In the early 1950s, a sheet metal worker from Detroit providing for his wife and two kids saw an advertisement for his trade to work in Greenland. He flew there, via Newfoundland, and helped to build a new U.S. air base called Thule. It was built where Inuit had traveled and traded for thousands of years, and still lived. Thule played a key rule during the Cold War as an intercontinental ballistic missile station and air station. This also was the time when the U.S. Air Force continually had nuclear-armed B-52 bombers airborne at all times. During the height of the cold war, these nuclear-armed bombers landed and one even crashed there, to the dismay of Denmark, which includes the vast island in its kingdom as a home rule territory. (I read about this story on my flight to Greenland on a Greenland Air inflight magazine.)
This is how Thule looked when my grandfather took this photo. He described being able to bowl at a bowling alley there and leaving before his contract was completed, as he missed his wife, my grandmother.

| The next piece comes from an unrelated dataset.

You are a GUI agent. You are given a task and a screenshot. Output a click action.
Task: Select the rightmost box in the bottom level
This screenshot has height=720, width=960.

He never met the locals because the U.S. military had strict prohibitions to prevent the contractors from meeting with the resident Greenlanders. At the time, they wore traditional dress, he recalled. Decades later, he gave me the slides he took.
I still would like to visit Thule one day. I never got that far north, as one still needed special permission to visit the U.S. run airbase when I visited Greenland for the first time more than 15 years ago.